The Cases the Channel Will Attract

It is not sufficient, however, to say that there are a subset of cases that should not be settled. The sharper question is which cases a rational enterprise will seek to steer into the channel for tactically beneficial closure, and the answer predicts, not a failure of discretion, but a structural distortion. There will be two dominant categories. The first is the case the firm expects to lose; strong evidence and a serious penalty hovering mean that a no-fault order is an appealing escape. The second is the doctrinally novel case; where the law is unsettled, the firm would rather not create precedent that ties its industry to a certain course; here a commitment buys not just closure, but doctrinal silence. Both are precisely the cases where a public ruling will matter most, where deterrence depends on findings and guidance depends on precedent. Left to incentives, the channel will juice away the highest value adjudications. That's not a discretion problem but an adverse-selection problem and it can't be managed case by case because the incentive runs the same way every time. The EU bears it out: after 2004, commitment decisions came to dominate abuse-of-dominance enforcement, the very category in which doctrine was needed to be built. The Draft Amendments widen the funnel without a filter at its mouth. The CCI should publish suitability criteria that reserve for adjudication (regardless of how attractive the offer) cases of unsettled law, structural harm, and nascent digital markets. The line has to be a rule, not a mood.
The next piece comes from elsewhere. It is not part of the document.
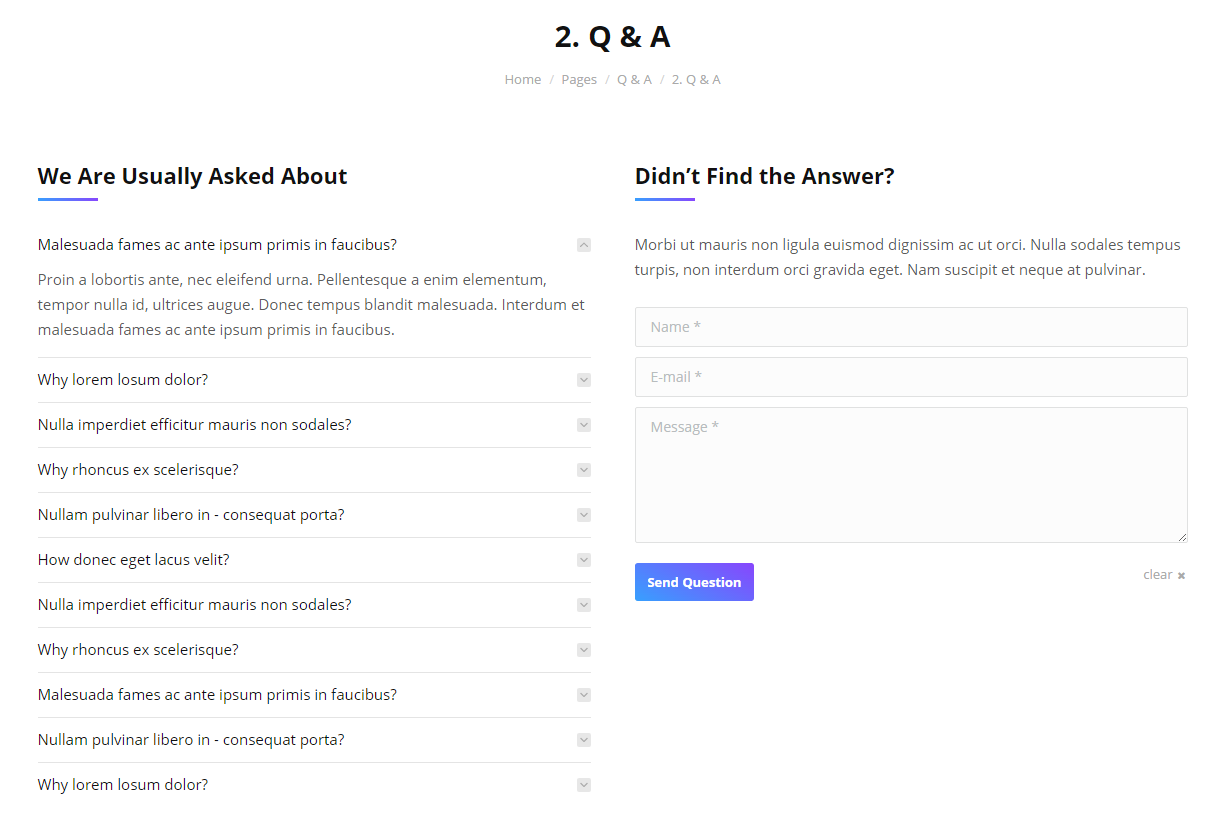Screen dimensions: 1208x819
Task: Expand the collapsed "Malesuada fames ac ante" question title
Action: [x=217, y=695]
The Silences on Testing and Enforcement

Two further omissions follow from the same root. Because the route switches off the Director General's fact-finding, the non-confidential version of the commitments put to rivals and consumers becomes the regulator's sole surviving channel for learning whether a remedy will successfully restore contestability. Market testing is not a courtesy; it is the last means of error-correction on a remedy that is about to be made binding without proof. A thin disclosure guts it, yet the Draft Amendments on it say nothing.
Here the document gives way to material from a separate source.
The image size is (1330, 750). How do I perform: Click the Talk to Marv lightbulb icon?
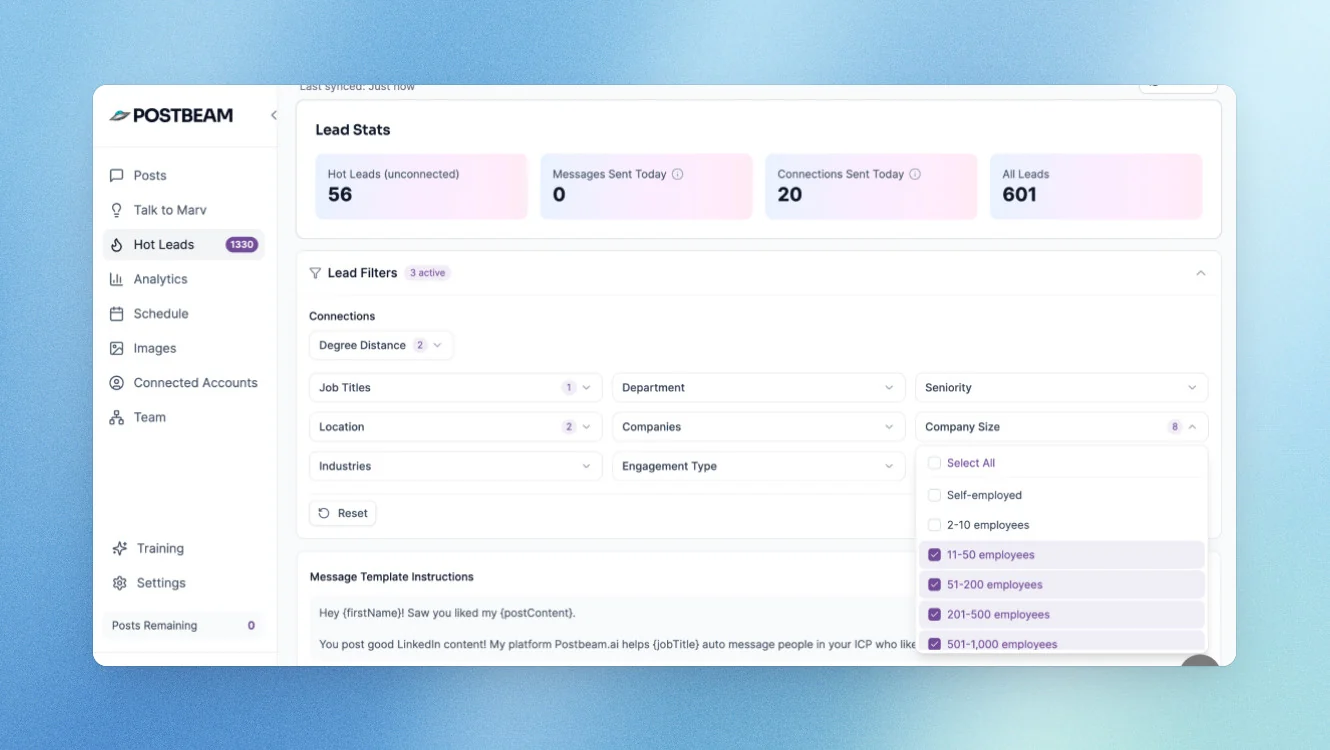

The second omission is enforcement. The second of the new three-headed regime, Section 48C, lets the CCI “revoke” its order, and recover costs of up to rupees 1 crore, for appeal, non-compliance, non-disclosure, or a change of facts materially inconsistent with the commitment, and restore the Commissioner's findings of fact, putting the investigation back where it left off. On paper this does discipline compliance; in practice the threat is temporally hollow. “Restoration” pulls an inquiry under Section 26(1), dormant for the life of the commitment and by then of stone age vintage. The trail is cold, and the evidence the route let the firm avoid generating was never generated. The sanction points back to an investigation aged into impotence. The cure is not retrofitted. It is built into the acceptance: measurable obligations, fixed milestones, independent audit where the remedy is behavioural, and graduated consequence short of full revocation. A durable correction is built at acceptance, not retrofitted by resuscitating a corpse.
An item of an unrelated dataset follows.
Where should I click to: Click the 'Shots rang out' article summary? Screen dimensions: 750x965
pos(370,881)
For a channel that trades proof, selection discipline, and enforceable monitoring for speed and consent, Draft Amendments that improve speed and consent, the easy side, and leave untouched the other three, is too easy. A faster channel saves time only if it's paired with a published suitability doctrine, transparency that makes market testing real, and monitoring that is set at acceptance rather than after breach. The point of a commitment is not that it helps an enterprise to leave an investigation, it is that it leaves the market healthier than the investigation found it. Procedural flexibility is worth creating. Market-correction is the real test.

Author is a third-year B.A.LL.B. student at Dr. RMLNLU, Lucknow. Views are personal.